◆ **Data provided**
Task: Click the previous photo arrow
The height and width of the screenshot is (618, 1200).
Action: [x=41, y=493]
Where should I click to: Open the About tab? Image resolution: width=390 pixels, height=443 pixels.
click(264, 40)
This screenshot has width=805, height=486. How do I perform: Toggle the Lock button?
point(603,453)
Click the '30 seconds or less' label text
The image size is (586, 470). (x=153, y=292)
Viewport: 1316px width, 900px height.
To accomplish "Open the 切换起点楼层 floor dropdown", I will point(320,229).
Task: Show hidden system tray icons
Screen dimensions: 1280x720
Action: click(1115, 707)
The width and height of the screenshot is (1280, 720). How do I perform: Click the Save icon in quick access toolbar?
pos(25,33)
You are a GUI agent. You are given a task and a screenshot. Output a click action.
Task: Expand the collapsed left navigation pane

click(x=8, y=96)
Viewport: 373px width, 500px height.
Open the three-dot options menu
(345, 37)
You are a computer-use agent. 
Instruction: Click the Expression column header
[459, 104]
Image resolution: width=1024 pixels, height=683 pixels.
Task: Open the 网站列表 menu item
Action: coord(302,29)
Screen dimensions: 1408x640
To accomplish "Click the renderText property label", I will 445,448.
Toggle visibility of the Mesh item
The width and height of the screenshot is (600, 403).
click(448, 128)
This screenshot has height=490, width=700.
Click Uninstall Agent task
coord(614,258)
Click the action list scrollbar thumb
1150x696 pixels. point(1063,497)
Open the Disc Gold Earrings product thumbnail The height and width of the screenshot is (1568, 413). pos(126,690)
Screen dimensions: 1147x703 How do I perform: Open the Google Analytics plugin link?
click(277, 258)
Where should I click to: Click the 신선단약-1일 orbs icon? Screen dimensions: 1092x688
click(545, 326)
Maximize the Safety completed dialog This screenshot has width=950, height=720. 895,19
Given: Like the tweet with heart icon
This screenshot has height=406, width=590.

◆ **What is required**
Starting at the line that contains "Where should I click to: Click", copy each line through the last line of the listing, and copy nothing else.

◆ **Answer section**
Where should I click to: Click the 신선단약-1일 orbs icon? Screen dimensions: 1092x688
click(545, 326)
Maximize the Safety completed dialog This screenshot has width=950, height=720. 895,19
Given: Like the tweet with heart icon
This screenshot has height=406, width=590.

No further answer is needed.